Given data ->

::::::::

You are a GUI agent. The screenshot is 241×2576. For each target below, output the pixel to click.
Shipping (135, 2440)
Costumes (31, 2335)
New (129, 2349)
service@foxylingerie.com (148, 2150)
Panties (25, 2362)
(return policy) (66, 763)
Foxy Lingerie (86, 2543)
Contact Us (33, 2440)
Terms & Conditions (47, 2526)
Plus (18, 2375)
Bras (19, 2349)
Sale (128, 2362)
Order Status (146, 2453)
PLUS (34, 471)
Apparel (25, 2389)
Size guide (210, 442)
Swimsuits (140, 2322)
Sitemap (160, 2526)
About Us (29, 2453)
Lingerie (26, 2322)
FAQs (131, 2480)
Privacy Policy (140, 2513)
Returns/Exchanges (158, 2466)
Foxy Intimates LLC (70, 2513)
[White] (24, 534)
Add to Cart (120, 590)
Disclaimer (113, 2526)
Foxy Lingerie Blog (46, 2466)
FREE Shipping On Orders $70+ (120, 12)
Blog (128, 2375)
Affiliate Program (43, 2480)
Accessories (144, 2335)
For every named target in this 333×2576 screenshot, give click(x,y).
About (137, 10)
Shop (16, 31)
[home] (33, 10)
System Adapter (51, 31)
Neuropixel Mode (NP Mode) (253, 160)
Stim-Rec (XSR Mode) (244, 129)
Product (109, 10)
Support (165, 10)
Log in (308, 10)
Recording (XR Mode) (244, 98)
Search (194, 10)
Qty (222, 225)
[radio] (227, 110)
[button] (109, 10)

::::::::

Activity -> Please go through the data above and copy each line that has the word "target".

Response area ->
You are a GUI agent. The screenshot is 241×2576. For each target below, output the pixel to click.
For every named target in this 333×2576 screenshot, give click(x,y).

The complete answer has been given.